> GIVEN INFORMATION:

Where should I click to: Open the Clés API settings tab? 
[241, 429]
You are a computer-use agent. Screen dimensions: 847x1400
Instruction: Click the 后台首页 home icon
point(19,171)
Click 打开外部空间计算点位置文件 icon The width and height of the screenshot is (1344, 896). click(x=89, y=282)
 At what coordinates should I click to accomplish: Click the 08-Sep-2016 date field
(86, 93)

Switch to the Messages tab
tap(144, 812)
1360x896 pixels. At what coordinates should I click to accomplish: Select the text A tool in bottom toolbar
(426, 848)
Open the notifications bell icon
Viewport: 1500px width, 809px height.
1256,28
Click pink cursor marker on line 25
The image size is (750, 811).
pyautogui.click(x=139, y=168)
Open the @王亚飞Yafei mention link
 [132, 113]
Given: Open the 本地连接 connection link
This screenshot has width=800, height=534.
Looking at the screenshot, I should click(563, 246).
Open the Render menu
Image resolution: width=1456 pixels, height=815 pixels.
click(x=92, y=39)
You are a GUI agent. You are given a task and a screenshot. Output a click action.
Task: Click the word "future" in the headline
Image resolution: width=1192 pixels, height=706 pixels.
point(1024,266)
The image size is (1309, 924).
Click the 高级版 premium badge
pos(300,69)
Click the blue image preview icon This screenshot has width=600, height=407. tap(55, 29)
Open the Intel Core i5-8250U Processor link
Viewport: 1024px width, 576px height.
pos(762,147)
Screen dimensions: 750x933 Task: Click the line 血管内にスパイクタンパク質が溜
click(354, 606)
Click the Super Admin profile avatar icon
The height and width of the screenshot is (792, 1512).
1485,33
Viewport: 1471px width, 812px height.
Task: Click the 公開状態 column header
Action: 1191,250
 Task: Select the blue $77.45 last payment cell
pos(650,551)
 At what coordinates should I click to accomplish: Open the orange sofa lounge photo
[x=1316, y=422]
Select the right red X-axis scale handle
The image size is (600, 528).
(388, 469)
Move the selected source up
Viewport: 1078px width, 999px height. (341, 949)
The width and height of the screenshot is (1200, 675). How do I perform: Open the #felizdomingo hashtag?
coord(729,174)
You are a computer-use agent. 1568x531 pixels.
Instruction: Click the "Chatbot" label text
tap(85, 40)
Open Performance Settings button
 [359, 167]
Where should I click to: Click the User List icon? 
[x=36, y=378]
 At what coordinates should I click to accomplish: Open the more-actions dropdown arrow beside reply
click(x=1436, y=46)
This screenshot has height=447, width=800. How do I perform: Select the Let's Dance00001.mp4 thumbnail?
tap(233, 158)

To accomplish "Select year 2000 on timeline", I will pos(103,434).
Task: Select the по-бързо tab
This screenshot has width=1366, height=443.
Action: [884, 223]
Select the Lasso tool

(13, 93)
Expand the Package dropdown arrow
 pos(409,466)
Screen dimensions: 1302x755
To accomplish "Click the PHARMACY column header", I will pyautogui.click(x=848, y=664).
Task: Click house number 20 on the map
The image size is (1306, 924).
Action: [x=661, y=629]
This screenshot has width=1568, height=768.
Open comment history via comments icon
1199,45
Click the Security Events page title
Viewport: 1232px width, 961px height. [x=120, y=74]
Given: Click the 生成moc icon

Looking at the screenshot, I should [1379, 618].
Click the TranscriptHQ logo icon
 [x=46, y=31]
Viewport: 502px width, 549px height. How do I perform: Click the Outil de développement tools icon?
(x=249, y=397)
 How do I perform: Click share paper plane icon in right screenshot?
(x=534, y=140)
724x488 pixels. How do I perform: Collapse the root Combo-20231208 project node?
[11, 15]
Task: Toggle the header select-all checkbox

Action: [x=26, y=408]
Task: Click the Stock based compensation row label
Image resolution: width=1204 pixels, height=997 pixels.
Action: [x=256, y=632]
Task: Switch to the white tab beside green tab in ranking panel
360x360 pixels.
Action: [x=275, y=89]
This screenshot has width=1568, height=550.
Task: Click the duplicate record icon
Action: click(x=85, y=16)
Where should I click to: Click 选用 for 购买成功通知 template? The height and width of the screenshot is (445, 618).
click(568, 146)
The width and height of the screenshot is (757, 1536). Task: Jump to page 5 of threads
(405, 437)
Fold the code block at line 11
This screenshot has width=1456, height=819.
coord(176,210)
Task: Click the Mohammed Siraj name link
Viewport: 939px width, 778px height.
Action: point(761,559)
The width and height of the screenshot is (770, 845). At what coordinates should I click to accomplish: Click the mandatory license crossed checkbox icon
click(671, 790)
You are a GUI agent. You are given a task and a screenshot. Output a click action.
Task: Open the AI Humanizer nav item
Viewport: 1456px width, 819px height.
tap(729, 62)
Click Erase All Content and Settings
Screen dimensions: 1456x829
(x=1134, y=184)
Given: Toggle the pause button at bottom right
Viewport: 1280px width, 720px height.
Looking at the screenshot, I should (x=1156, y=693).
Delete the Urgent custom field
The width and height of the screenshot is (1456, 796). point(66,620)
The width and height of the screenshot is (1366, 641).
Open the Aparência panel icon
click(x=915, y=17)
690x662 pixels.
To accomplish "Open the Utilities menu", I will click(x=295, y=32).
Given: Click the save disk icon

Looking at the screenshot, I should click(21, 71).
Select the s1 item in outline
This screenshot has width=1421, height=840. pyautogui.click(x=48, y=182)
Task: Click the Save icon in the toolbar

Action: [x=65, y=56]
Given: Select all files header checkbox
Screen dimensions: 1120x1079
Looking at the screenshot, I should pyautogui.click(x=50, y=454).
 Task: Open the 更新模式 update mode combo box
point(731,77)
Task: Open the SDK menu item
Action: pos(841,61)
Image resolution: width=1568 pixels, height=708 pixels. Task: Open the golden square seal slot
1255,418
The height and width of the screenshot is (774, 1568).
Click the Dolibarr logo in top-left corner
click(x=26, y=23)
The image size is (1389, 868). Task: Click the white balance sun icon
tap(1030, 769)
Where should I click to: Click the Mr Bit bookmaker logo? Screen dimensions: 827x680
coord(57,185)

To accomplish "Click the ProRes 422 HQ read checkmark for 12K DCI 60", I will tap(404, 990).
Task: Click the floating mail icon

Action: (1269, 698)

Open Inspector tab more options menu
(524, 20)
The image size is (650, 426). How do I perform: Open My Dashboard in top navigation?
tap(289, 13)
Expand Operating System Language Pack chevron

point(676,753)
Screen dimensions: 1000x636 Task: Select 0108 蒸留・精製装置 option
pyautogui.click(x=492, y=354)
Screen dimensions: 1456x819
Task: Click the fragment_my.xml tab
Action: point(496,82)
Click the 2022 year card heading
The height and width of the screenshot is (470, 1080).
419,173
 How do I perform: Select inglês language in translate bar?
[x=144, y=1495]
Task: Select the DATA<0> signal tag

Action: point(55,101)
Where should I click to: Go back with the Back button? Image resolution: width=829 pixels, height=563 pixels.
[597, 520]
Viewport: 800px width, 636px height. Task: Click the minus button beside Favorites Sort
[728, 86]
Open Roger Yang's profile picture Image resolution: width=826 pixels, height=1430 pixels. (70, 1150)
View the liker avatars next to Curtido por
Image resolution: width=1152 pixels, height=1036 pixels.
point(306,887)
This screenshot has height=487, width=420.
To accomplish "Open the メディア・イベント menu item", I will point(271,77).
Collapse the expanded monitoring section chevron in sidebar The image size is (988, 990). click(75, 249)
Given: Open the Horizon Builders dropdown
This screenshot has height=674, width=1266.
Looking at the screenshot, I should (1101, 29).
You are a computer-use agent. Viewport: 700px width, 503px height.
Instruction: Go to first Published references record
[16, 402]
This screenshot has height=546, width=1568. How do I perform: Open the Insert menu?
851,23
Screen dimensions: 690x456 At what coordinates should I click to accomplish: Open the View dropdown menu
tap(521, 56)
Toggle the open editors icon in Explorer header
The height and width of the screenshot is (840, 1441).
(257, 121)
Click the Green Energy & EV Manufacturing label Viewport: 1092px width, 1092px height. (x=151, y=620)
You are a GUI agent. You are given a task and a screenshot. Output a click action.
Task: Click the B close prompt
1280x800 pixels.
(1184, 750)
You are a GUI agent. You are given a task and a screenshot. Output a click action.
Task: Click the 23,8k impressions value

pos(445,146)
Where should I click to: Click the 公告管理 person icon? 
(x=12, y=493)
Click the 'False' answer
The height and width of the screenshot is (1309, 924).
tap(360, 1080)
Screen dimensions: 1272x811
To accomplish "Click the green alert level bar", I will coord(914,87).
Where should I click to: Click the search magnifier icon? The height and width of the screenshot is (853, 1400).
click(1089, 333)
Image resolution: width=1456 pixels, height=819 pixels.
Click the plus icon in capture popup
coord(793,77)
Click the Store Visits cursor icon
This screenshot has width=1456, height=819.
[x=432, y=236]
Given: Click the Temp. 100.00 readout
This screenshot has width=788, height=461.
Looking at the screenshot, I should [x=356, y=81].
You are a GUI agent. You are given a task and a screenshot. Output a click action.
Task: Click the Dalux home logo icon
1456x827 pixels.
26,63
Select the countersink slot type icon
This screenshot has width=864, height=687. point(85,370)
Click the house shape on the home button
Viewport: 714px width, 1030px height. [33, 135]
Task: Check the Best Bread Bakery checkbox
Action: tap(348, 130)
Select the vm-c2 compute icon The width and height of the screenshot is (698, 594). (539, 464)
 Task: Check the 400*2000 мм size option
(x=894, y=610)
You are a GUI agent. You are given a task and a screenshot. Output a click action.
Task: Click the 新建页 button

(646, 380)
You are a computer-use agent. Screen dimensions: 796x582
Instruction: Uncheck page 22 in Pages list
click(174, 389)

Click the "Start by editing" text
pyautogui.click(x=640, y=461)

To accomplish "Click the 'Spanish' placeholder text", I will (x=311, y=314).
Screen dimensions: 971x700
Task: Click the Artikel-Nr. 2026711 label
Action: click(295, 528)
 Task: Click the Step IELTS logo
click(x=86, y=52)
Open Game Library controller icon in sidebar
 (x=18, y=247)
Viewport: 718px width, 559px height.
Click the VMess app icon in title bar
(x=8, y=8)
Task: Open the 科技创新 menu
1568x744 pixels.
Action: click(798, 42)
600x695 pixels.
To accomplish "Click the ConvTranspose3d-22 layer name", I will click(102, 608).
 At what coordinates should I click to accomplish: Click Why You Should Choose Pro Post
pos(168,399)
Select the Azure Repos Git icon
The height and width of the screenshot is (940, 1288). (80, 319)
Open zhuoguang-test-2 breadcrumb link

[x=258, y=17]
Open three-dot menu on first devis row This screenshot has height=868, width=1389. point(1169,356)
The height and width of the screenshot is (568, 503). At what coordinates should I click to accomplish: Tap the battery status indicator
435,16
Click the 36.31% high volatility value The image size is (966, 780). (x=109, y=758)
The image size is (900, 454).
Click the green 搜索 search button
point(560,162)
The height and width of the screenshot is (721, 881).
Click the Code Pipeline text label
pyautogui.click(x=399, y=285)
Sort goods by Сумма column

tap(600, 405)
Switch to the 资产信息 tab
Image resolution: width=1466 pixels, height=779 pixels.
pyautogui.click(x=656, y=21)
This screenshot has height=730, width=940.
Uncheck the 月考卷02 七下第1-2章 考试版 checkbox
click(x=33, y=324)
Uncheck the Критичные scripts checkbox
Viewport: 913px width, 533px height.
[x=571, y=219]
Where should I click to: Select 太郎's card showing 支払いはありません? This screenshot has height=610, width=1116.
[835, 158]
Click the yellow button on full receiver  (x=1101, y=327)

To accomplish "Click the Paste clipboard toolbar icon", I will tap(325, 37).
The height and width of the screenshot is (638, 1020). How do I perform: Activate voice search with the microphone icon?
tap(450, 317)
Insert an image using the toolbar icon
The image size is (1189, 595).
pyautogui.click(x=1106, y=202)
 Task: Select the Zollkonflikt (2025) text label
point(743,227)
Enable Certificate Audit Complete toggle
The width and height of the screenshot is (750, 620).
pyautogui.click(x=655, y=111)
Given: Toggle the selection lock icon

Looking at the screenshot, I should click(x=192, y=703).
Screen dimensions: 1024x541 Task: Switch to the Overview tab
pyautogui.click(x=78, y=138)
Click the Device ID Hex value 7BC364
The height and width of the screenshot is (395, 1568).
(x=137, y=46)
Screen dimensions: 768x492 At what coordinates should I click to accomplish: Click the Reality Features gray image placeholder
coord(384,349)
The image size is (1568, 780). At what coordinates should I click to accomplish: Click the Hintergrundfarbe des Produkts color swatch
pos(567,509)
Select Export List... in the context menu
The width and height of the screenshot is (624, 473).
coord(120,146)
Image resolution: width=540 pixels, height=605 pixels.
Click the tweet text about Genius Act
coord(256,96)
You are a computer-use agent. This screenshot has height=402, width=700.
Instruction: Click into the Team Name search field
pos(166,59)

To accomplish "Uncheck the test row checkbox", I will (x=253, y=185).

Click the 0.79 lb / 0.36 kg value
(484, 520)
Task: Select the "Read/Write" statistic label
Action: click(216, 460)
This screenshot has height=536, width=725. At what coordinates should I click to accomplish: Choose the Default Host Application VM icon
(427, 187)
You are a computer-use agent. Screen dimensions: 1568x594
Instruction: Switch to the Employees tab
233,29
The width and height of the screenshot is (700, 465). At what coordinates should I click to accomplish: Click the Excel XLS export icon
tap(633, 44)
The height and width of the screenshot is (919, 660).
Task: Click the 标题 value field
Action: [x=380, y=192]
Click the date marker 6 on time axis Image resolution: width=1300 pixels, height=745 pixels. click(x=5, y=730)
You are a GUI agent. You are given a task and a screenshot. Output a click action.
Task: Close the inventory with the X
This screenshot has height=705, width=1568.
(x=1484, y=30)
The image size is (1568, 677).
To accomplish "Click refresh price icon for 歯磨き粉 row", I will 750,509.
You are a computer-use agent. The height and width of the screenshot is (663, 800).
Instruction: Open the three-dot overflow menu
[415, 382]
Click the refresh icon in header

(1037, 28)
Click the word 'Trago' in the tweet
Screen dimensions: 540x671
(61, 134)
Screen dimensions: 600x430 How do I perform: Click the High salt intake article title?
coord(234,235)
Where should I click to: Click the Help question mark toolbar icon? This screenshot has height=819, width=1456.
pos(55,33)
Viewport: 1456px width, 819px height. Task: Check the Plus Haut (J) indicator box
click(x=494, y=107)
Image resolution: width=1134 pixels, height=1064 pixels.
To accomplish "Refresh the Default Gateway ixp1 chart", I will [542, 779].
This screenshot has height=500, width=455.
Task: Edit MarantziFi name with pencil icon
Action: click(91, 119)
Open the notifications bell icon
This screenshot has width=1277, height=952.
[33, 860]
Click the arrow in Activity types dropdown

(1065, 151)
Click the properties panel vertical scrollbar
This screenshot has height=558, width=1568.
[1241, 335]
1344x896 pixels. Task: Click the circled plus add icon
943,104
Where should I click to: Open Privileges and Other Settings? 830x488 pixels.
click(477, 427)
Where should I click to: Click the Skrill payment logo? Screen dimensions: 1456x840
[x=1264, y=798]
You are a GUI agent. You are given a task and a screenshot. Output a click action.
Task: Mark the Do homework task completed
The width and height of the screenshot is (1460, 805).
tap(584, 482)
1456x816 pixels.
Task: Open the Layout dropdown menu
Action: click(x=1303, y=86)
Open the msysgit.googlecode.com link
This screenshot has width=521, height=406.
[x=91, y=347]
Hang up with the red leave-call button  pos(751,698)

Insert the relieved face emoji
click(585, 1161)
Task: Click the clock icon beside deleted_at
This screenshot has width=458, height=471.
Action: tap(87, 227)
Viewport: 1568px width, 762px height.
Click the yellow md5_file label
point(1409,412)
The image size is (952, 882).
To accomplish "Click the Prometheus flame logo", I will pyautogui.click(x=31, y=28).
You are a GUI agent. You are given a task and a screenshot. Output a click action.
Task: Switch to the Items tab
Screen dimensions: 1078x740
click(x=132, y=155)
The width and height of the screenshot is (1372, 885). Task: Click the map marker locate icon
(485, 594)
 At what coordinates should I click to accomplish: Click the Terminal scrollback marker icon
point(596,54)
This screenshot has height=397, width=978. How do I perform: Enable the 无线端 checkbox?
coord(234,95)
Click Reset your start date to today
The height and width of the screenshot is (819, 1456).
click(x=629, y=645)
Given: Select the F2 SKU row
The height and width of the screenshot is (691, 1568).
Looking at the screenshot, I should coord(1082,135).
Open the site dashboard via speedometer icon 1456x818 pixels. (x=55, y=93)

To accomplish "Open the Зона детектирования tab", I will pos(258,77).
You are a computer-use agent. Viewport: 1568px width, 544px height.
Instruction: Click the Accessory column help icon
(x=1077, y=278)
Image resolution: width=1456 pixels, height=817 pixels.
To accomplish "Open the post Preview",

> SET PROBLEM: Copy the items above from the line with "Toggle the open" to the line with "pos(445,146)", including both of those lines and the requests, and shift every coordinate in the answers by -82.

> ANSWER BELOW:
Toggle the open editors icon in Explorer header
The height and width of the screenshot is (840, 1441).
(175, 39)
Click the Green Energy & EV Manufacturing label Viewport: 1092px width, 1092px height. (x=69, y=538)
You are a GUI agent. You are given a task and a screenshot. Output a click action.
Task: Click the B close prompt
1280x800 pixels.
(1102, 668)
You are a GUI agent. You are given a task and a screenshot. Output a click action.
Task: Click the 23,8k impressions value

pos(363,64)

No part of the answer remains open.